Jeong Wonjeong, Song Eunkyoung, Jeong Eunzi, Oh Kyoung Hee, Lee Hye-Sun, Jun Jae Kwan
Cancer Knowledge & Information Center, National Cancer Control Institute, National Cancer Center, Goyang, Korea.
Healthc Inform Res. 2024 Oct;30(4):398-408. doi: 10.4258/hir.2024.30.4.398. Epub 2024 Oct 31.
With the growing importance of monitoring cancer patients' internet usage, there is an increasing need for technology that expands access to relevant information through text mining. This study analyzed internet articles from portal sites in 2023 to identify trends in the information available to cancer patients and to derive meaningful insights.
This study analyzed 19,578 news articles published on Naver, a major Korean portal site, from January 1, 2023, to December 31, 2023. Natural language processing, text mining, network analysis, and word cloud analysis were employed. The search term "am" (Korean for "cancer") was used to identify keywords related to cancer.

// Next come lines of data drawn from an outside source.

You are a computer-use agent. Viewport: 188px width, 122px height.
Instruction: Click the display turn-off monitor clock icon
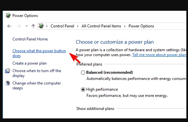[x=8, y=71]
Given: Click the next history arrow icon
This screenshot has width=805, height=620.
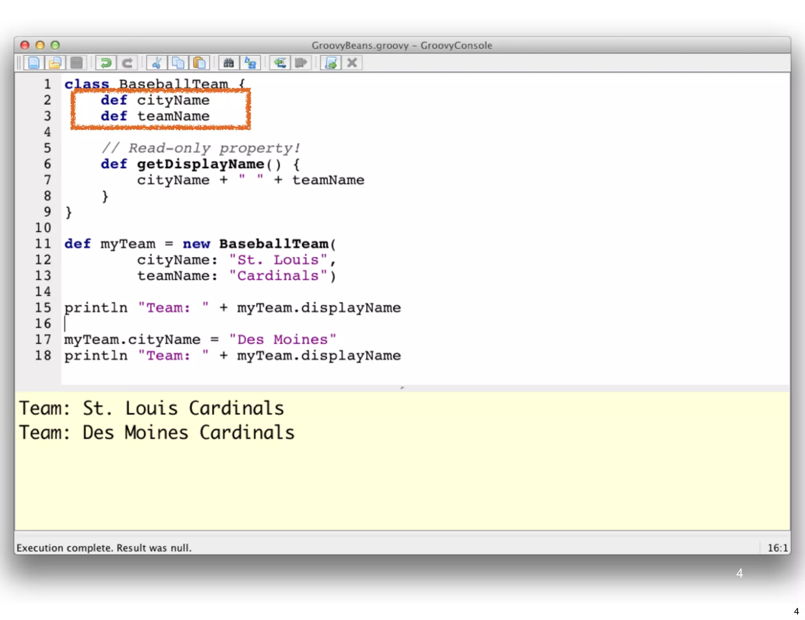Looking at the screenshot, I should click(x=301, y=63).
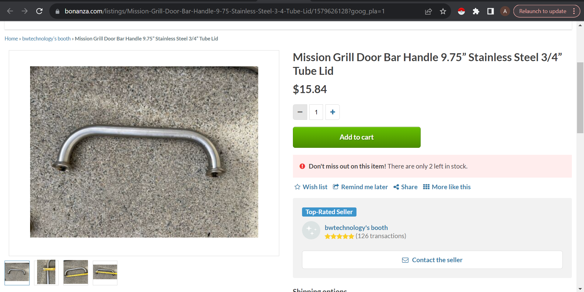Click the quantity input field
This screenshot has height=292, width=584.
(316, 112)
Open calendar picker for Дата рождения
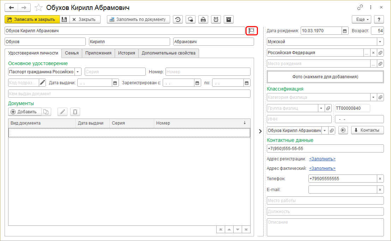 coord(345,31)
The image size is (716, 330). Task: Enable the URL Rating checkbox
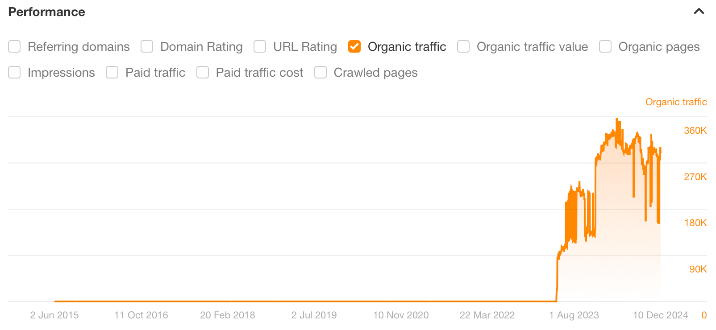[259, 46]
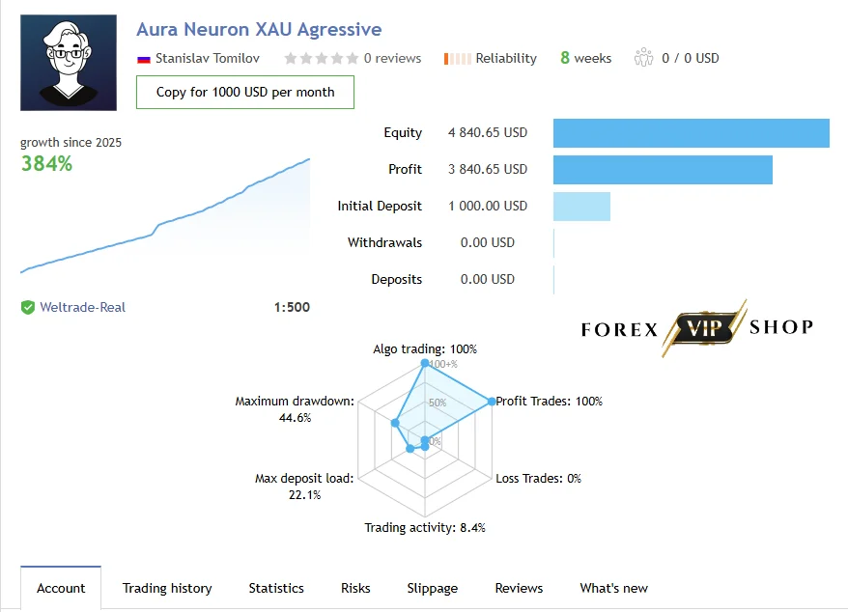Click the Stanislav Tomilov avatar picture

[69, 63]
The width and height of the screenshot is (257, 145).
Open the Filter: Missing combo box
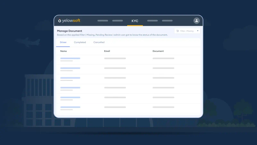(187, 31)
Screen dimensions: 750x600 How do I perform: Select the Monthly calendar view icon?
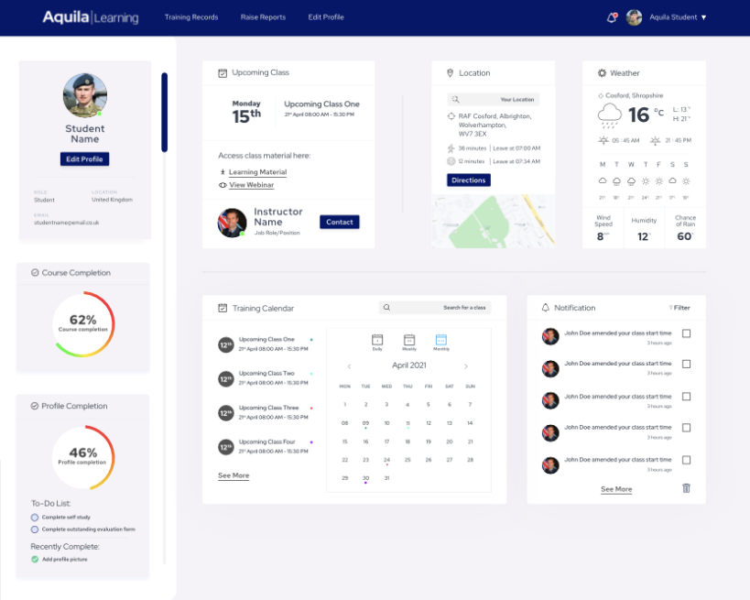[440, 341]
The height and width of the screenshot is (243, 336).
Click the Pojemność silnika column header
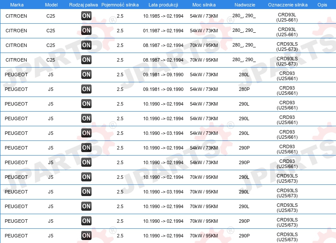(120, 5)
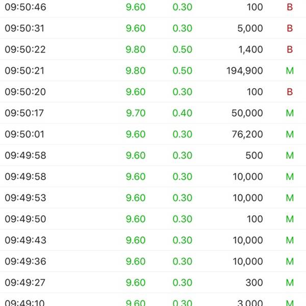The image size is (306, 306).
Task: Tap the B marker on the 1,400 trade
Action: tap(290, 49)
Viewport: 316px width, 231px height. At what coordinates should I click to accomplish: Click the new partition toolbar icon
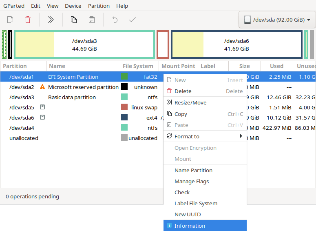[x=10, y=20]
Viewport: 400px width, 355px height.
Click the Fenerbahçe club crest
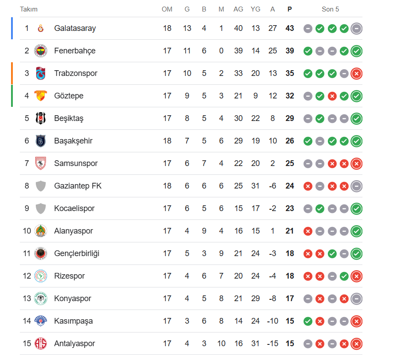coord(41,51)

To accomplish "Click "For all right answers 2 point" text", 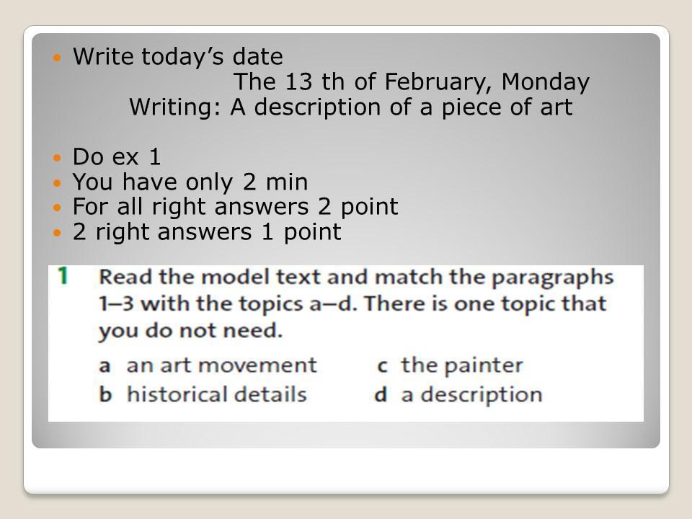I will coord(235,207).
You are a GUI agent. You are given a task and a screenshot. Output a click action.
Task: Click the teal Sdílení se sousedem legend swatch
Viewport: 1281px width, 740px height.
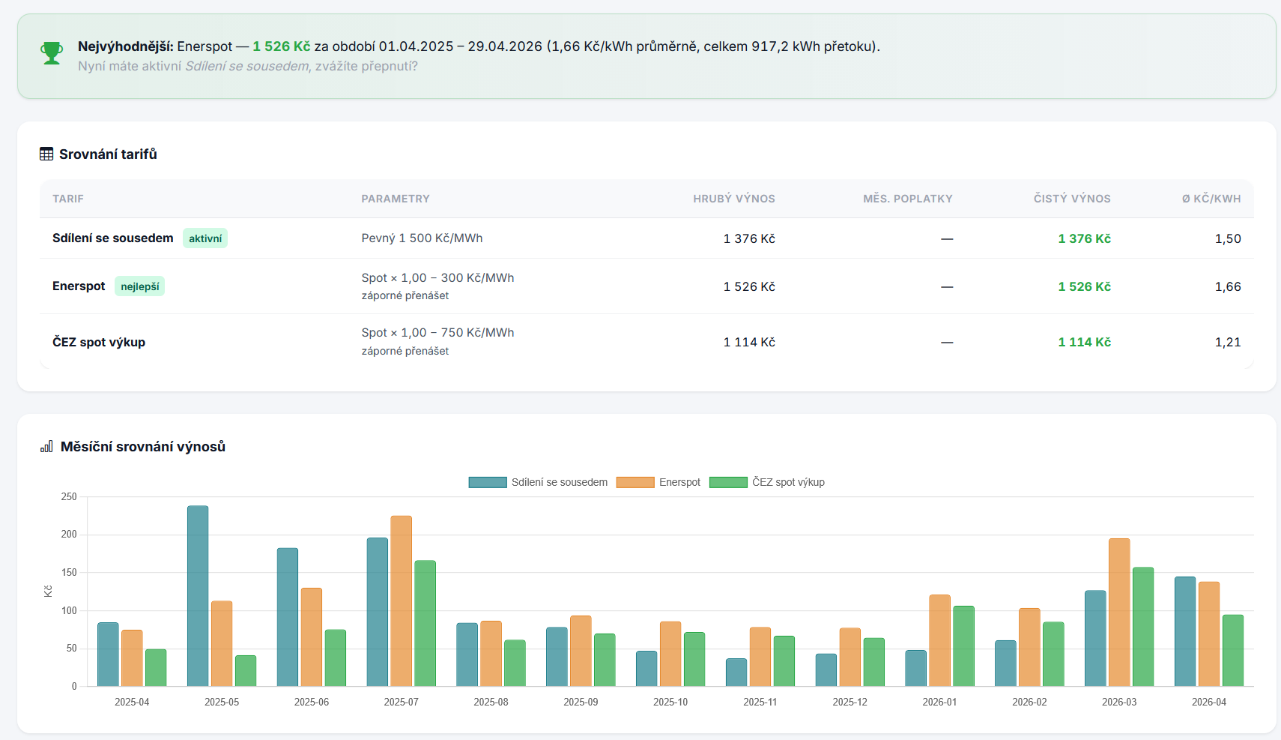click(488, 482)
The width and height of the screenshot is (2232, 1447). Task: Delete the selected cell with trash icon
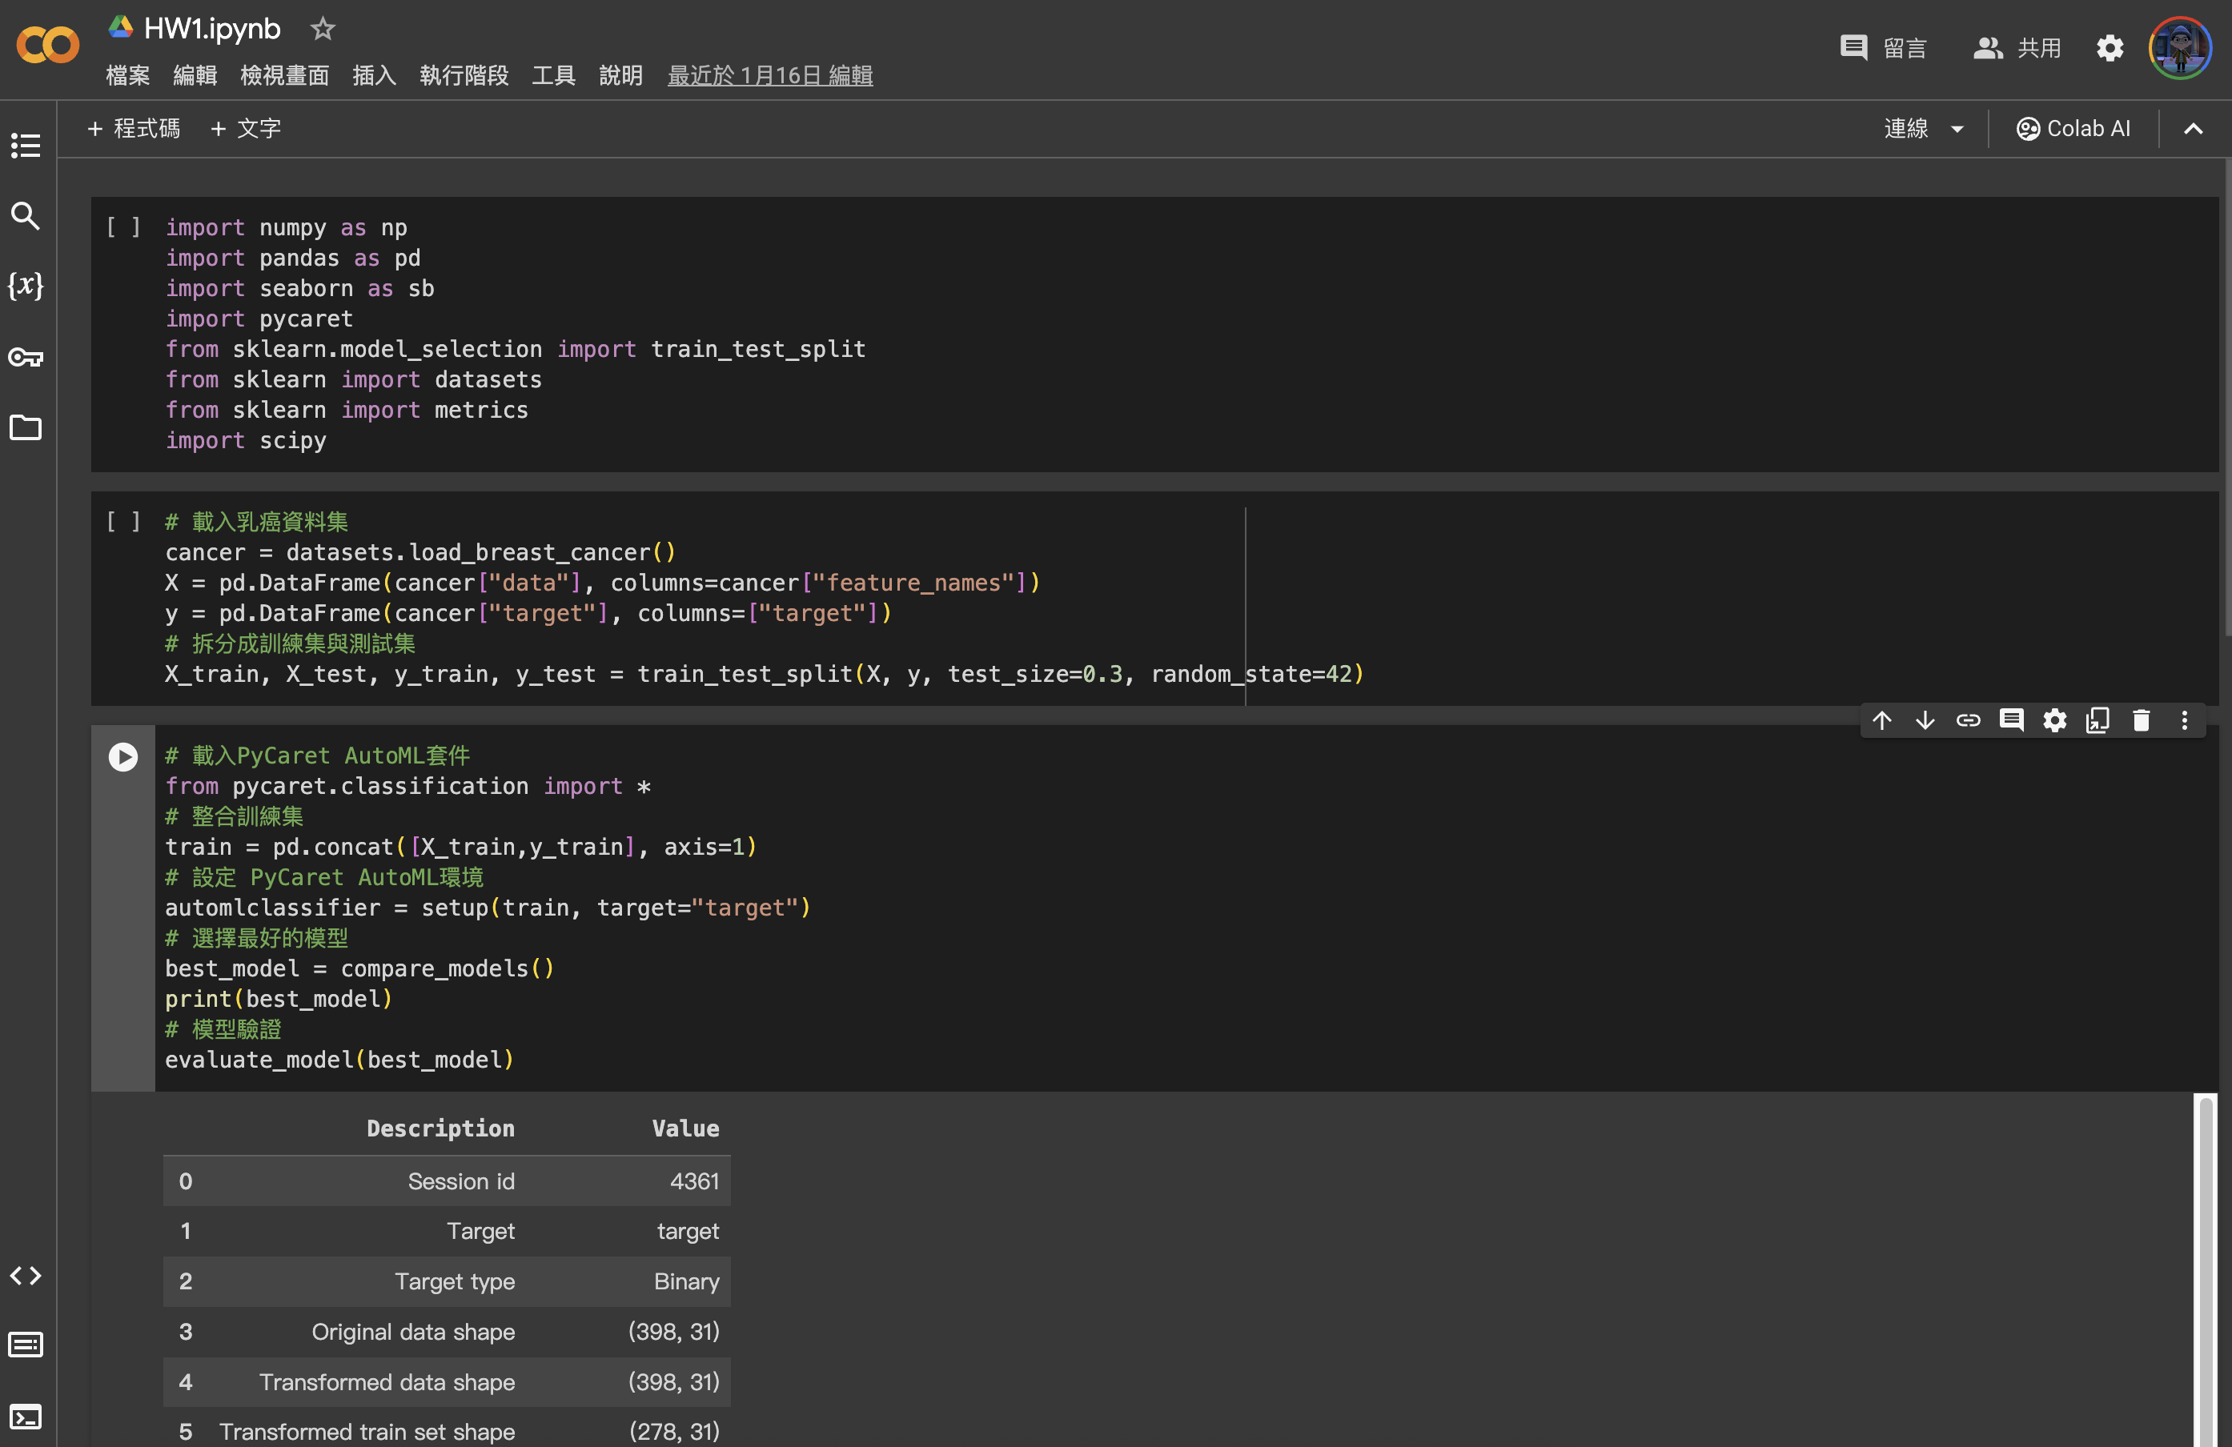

In 2023, an average of 1,631 cancer-related articles were published monthly, with a peak of 1,946 in September and a low of 1,371 in February. A total of 132,456 keywords were extracted, with "cure" (2,218 occurrences), "lung cancer" (1,652), and "breast cancer" (1,235) being the most frequent. Term frequency-inverse document frequency analysis ranked "struggle" (1064.172) as the most significant keyword, followed by "lung cancer" (839.988) and "breast cancer" (744.840). Network analysis revealed four distinct clusters focusing on treatment, celebrity-related issues, major cancer types, and cancer-causing factors.
The analysis of cancer-related keywords in 2023 indicates that news articles often prioritize gossip over essential information. These findings provide foundational data for future policy directions and strategies to address misinformation. This study underscores the importance of understanding the nature of cancer-related information consumed by the public and offers insights to guide official policies and healthcare practices.
随着监测癌症患者互联网使用情况的重要性日益增加,对通过文本挖掘扩大获取相关信息渠道的技术需求也在不断增长。本研究分析了2023年门户网站上的互联网文章,以确定癌症患者可获取信息的趋势并得出有意义的见解。
本研究分析了2023年1月1日至2023年12月31日在韩国主要门户网站Naver上发表的19578篇新闻文章。采用了自然语言处理、文本挖掘、网络分析和词云分析。搜索词“암”(韩语中“癌症”的意思)用于识别与癌症相关的关键词。
2023年,每月平均发表1631篇与癌症相关的文章,9月达到峰值1946篇,2月降至最低点1371篇。共提取了132456个关键词,其中“治愈”(出现2218次)、“肺癌”(1652次)和“乳腺癌”(1235次)最为常见。词频逆文档频率分析将“抗争”(1064.172)列为最显著的关键词,其次是“肺癌”(839.988)和“乳腺癌”(744.840)。网络分析揭示了四个不同的聚类,分别关注治疗、名人相关问题、主要癌症类型和致癌因素。
对2023年癌症相关关键词的分析表明,新闻文章往往将八卦置于重要信息之上。这些发现为未来解决错误信息的政策方向和策略提供了基础数据。本研究强调了了解公众消费的癌症相关信息性质的重要性,并为指导官方政策和医疗实践提供了见解。